Collected data
= = = = =
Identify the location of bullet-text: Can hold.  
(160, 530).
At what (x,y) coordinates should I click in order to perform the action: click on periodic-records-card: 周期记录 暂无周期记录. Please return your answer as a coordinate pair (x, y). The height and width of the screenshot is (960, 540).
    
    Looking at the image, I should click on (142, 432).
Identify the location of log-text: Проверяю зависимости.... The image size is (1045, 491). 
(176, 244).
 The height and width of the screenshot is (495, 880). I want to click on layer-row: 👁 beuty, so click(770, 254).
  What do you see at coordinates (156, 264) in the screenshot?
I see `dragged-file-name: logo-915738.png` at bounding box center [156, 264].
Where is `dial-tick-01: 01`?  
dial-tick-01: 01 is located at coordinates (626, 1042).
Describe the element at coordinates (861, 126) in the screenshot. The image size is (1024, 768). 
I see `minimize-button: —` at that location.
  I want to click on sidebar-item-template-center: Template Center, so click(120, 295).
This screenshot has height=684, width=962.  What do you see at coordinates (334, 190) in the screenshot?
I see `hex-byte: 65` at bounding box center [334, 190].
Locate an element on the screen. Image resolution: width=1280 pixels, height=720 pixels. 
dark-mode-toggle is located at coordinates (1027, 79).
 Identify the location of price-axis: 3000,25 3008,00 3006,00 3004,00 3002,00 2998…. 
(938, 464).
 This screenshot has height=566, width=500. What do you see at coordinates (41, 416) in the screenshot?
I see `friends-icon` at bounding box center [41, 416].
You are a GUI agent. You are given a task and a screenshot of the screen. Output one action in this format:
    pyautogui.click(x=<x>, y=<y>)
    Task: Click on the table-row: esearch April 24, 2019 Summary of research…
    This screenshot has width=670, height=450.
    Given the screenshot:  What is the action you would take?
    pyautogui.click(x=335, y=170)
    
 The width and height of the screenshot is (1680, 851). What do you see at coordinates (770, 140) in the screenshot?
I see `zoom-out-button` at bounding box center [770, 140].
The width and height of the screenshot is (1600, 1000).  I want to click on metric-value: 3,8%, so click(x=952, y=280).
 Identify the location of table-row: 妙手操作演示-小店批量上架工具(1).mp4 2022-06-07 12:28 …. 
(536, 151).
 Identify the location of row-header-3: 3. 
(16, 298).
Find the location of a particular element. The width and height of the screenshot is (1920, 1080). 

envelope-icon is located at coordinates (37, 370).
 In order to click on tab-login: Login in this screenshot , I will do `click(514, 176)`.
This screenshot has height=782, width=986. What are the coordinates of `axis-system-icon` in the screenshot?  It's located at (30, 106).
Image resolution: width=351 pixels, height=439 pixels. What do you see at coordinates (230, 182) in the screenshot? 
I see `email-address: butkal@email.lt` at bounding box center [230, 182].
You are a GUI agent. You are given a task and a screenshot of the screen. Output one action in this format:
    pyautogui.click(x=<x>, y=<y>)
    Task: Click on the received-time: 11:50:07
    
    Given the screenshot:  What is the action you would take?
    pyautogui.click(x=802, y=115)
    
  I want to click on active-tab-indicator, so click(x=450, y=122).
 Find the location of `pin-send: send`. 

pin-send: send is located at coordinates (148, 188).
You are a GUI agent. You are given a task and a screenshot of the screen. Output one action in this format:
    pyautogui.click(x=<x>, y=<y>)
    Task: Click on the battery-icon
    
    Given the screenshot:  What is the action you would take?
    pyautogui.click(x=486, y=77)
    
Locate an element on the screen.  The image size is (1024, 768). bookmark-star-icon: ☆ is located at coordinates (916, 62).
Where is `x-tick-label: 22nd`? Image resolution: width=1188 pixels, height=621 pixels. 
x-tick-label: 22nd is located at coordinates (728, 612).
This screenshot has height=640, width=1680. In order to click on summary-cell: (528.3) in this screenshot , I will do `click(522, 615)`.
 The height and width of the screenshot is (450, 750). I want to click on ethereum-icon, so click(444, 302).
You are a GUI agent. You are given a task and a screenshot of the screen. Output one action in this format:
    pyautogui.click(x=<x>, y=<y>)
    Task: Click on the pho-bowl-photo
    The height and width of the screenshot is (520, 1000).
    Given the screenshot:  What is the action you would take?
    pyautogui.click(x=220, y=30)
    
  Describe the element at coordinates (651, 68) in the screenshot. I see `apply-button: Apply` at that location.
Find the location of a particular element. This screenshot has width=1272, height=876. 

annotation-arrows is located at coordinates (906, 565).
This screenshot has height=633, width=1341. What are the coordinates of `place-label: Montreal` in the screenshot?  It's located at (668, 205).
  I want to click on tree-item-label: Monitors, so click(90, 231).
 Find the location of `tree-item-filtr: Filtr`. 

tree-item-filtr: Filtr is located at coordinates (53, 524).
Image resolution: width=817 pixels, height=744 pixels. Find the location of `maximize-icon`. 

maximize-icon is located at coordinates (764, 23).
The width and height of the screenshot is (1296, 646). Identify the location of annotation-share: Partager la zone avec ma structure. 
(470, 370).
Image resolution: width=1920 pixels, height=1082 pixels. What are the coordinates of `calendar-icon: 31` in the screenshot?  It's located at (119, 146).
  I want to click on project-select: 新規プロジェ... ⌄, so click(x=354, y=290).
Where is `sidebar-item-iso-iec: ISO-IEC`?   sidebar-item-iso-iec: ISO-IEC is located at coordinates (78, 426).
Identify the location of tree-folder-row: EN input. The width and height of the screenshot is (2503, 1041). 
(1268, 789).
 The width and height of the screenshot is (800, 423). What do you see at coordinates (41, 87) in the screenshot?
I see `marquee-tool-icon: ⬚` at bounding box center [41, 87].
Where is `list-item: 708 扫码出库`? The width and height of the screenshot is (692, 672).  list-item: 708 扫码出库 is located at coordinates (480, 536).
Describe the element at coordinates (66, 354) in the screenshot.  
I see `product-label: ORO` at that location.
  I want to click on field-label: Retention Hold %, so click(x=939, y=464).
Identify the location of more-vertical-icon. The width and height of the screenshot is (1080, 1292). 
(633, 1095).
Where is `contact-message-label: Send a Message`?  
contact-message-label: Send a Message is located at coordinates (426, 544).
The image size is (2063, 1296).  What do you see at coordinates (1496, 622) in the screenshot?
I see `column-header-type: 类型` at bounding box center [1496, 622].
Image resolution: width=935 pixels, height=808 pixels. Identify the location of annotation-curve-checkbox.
= = = = =
Task brief - Can you recast the material above as a Markdown table with the columns "Row" and "Line", giving each nonblank line its own numbered row and leaving out the blank lines?

Written solution -
| Row | Line |
|---|---|
| 1 | Identify the location of bullet-text: Can hold.   |
| 2 | (160, 530). |
| 3 | At what (x,y) coordinates should I click in order to perform the action: click on periodic-records-card: 周期记录 暂无周期记录. Please return your answer as a coordinate pair (x, y). The height and width of the screenshot is (960, 540). |
| 4 |     Looking at the image, I should click on (142, 432). |
| 5 | Identify the location of log-text: Проверяю зависимости.... The image size is (1045, 491).  |
| 6 | (176, 244). |
| 7 |  The height and width of the screenshot is (495, 880). I want to click on layer-row: 👁 beuty, so click(770, 254). |
| 8 |   What do you see at coordinates (156, 264) in the screenshot? |
| 9 | I see `dragged-file-name: logo-915738.png` at bounding box center [156, 264]. |
| 10 | Where is `dial-tick-01: 01`?   |
| 11 | dial-tick-01: 01 is located at coordinates (626, 1042). |
| 12 | Describe the element at coordinates (861, 126) in the screenshot. The image size is (1024, 768).  |
| 13 | I see `minimize-button: —` at that location. |
| 14 |   I want to click on sidebar-item-template-center: Template Center, so click(120, 295). |
| 15 | This screenshot has height=684, width=962.  What do you see at coordinates (334, 190) in the screenshot? |
| 16 | I see `hex-byte: 65` at bounding box center [334, 190]. |
| 17 | Locate an element on the screen. Image resolution: width=1280 pixels, height=720 pixels.  |
| 18 | dark-mode-toggle is located at coordinates (1027, 79). |
| 19 |  Identify the location of price-axis: 3000,25 3008,00 3006,00 3004,00 3002,00 2998….  |
| 20 | (938, 464). |
| 21 |  This screenshot has height=566, width=500. What do you see at coordinates (41, 416) in the screenshot? |
| 22 | I see `friends-icon` at bounding box center [41, 416]. |
| 23 | You are a GUI agent. You are given a task and a screenshot of the screen. Output one action in this format: |
| 24 |     pyautogui.click(x=<x>, y=<y>) |
| 25 |     Task: Click on the table-row: esearch April 24, 2019 Summary of research… |
| 26 |     This screenshot has width=670, height=450. |
| 27 |     Given the screenshot:  What is the action you would take? |
| 28 |     pyautogui.click(x=335, y=170) |
| 29 |  The width and height of the screenshot is (1680, 851). What do you see at coordinates (770, 140) in the screenshot? |
| 30 | I see `zoom-out-button` at bounding box center [770, 140]. |
| 31 | The width and height of the screenshot is (1600, 1000).  I want to click on metric-value: 3,8%, so click(x=952, y=280). |
| 32 |  Identify the location of table-row: 妙手操作演示-小店批量上架工具(1).mp4 2022-06-07 12:28 ….  |
| 33 | (536, 151). |
| 34 |  Identify the location of row-header-3: 3.  |
| 35 | (16, 298). |
| 36 | Find the location of a particular element. The width and height of the screenshot is (1920, 1080).  |
| 37 | envelope-icon is located at coordinates (37, 370). |
| 38 |  In order to click on tab-login: Login in this screenshot , I will do `click(514, 176)`. |
| 39 | This screenshot has height=782, width=986. What are the coordinates of `axis-system-icon` in the screenshot?  It's located at (30, 106). |
| 40 | Image resolution: width=351 pixels, height=439 pixels. What do you see at coordinates (230, 182) in the screenshot?  |
| 41 | I see `email-address: butkal@email.lt` at bounding box center [230, 182]. |
| 42 | You are a GUI agent. You are given a task and a screenshot of the screen. Output one action in this format: |
| 43 |     pyautogui.click(x=<x>, y=<y>) |
| 44 |     Task: Click on the received-time: 11:50:07 |
| 45 |     Given the screenshot:  What is the action you would take? |
| 46 |     pyautogui.click(x=802, y=115) |
| 47 |   I want to click on active-tab-indicator, so click(x=450, y=122). |
| 48 |  Find the location of `pin-send: send`.  |
| 49 | pin-send: send is located at coordinates (148, 188). |
| 50 | You are a GUI agent. You are given a task and a screenshot of the screen. Output one action in this format: |
| 51 |     pyautogui.click(x=<x>, y=<y>) |
| 52 |     Task: Click on the battery-icon |
| 53 |     Given the screenshot:  What is the action you would take? |
| 54 |     pyautogui.click(x=486, y=77) |
| 55 | Locate an element on the screen.  The image size is (1024, 768). bookmark-star-icon: ☆ is located at coordinates (916, 62). |
| 56 | Where is `x-tick-label: 22nd`? Image resolution: width=1188 pixels, height=621 pixels.  |
| 57 | x-tick-label: 22nd is located at coordinates (728, 612). |
| 58 | This screenshot has height=640, width=1680. In order to click on summary-cell: (528.3) in this screenshot , I will do `click(522, 615)`. |
| 59 |  The height and width of the screenshot is (450, 750). I want to click on ethereum-icon, so click(444, 302). |
| 60 | You are a GUI agent. You are given a task and a screenshot of the screen. Output one action in this format: |
| 61 |     pyautogui.click(x=<x>, y=<y>) |
| 62 |     Task: Click on the pho-bowl-photo |
| 63 |     The height and width of the screenshot is (520, 1000). |
| 64 |     Given the screenshot:  What is the action you would take? |
| 65 |     pyautogui.click(x=220, y=30) |
| 66 |   Describe the element at coordinates (651, 68) in the screenshot. I see `apply-button: Apply` at that location. |
| 67 | Find the location of a particular element. This screenshot has width=1272, height=876.  |
| 68 | annotation-arrows is located at coordinates (906, 565). |
| 69 | This screenshot has height=633, width=1341. What are the coordinates of `place-label: Montreal` in the screenshot?  It's located at (668, 205). |
| 70 |   I want to click on tree-item-label: Monitors, so click(90, 231). |
| 71 |  Find the location of `tree-item-filtr: Filtr`.  |
| 72 | tree-item-filtr: Filtr is located at coordinates (53, 524). |
| 73 | Image resolution: width=817 pixels, height=744 pixels. Find the location of `maximize-icon`.  |
| 74 | maximize-icon is located at coordinates (764, 23). |
| 75 | The width and height of the screenshot is (1296, 646). Identify the location of annotation-share: Partager la zone avec ma structure.  |
| 76 | (470, 370). |
| 77 | Image resolution: width=1920 pixels, height=1082 pixels. What are the coordinates of `calendar-icon: 31` in the screenshot?  It's located at (119, 146). |
| 78 |   I want to click on project-select: 新規プロジェ... ⌄, so click(x=354, y=290). |
| 79 | Where is `sidebar-item-iso-iec: ISO-IEC`?   sidebar-item-iso-iec: ISO-IEC is located at coordinates (78, 426). |
| 80 | Identify the location of tree-folder-row: EN input. The width and height of the screenshot is (2503, 1041).  |
| 81 | (1268, 789). |
| 82 |  The width and height of the screenshot is (800, 423). What do you see at coordinates (41, 87) in the screenshot? |
| 83 | I see `marquee-tool-icon: ⬚` at bounding box center [41, 87]. |
| 84 | Where is `list-item: 708 扫码出库`? The width and height of the screenshot is (692, 672).  list-item: 708 扫码出库 is located at coordinates (480, 536). |
| 85 | Describe the element at coordinates (66, 354) in the screenshot.   |
| 86 | I see `product-label: ORO` at that location. |
| 87 |   I want to click on field-label: Retention Hold %, so click(x=939, y=464). |
| 88 | Identify the location of more-vertical-icon. The width and height of the screenshot is (1080, 1292).  |
| 89 | (633, 1095). |
| 90 | Where is `contact-message-label: Send a Message`?   |
| 91 | contact-message-label: Send a Message is located at coordinates (426, 544). |
| 92 | The image size is (2063, 1296).  What do you see at coordinates (1496, 622) in the screenshot? |
| 93 | I see `column-header-type: 类型` at bounding box center [1496, 622]. |
| 94 | Image resolution: width=935 pixels, height=808 pixels. Identify the location of annotation-curve-checkbox. |